I can see not wanting to sit through a bunch of vulnerability research talks! Defcon is certainly the more "fun" event.

There are higher-status (non-academic) research conferences, but they're not mainstream. Of the events everybody knows about and that employers at pentest firms will pay to have people develop talks for and employers at F500 security teams will pay to have engineers attend, Black Hat is basically the most important event of the year.

[_delirium]

> For most Black Hat talks, that stage will be the first public airing of that research.

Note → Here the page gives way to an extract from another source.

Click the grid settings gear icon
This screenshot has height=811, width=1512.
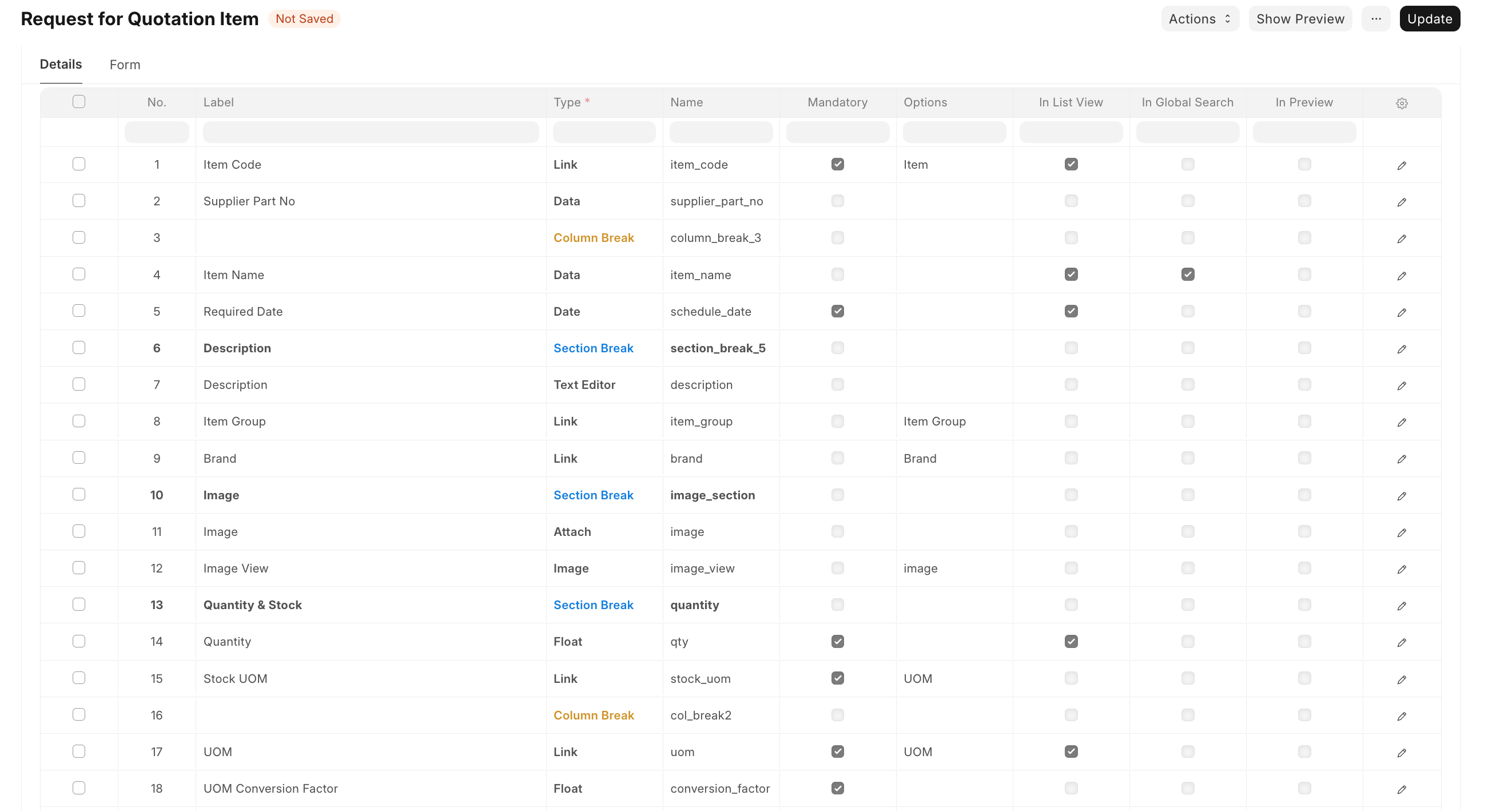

I find this aspect intriguing, and seems to contribute to the buzz around the event? Used to be true in some other areas of computer science too, but outside of security I can't think of an academic conference where it still happens. Nowadays you can almost always expect talks at top conferences to have preprints posted on arXiv (or openreview.net) ahead of the talk, often weeks or months ahead. I mean not that somewhere like NeurIPS lacks buzz either, but you're not normally expecting major surprises in the talks.

[tptacek]

Yeah, it's an idiosyncrasy of vulnerability research and "zero day" status. Things will get discussed with the media in advance of the conference, but if you blog your whole talk before the review board sees the submission, that'll get used to shoot down accepting. Which sort of makes sense, because even if it's good, your submission will be competing with 5 more really good talks on the same track.

I'm a longtime reviewer for Black Hat, and I've reviewed (shadow) for ACM and (publicly) for Usenix (I was a PC for WOOT a few years ago). It's a different vibe. Nobody's WOOT submission got dinged for having been disclosed in advance, but Black Hat submissions will get dinged for having been presented at regional conferences prior to BH.

Again though: the single easiest way to make sure a talk has no chance at BH is to make it vendor-y. Reviewers will LinkedIn-stalk the names on the presentation to make sure nobody's connected to marketing or sales. If you're submitting something that's even tangential to your product (smart toaster firewalls), even if it's good research (elite-level zero-day vulnerabilities in smart toasters), you have to go way out of your way to assure reviewers you won't pitch on stage.

Black Hat is pretty sensitive to making sure the talks themselves aren't commercial, even though the conference trappings are extremely commercial. "This would make a better RSA talk" is an extremely common epithet.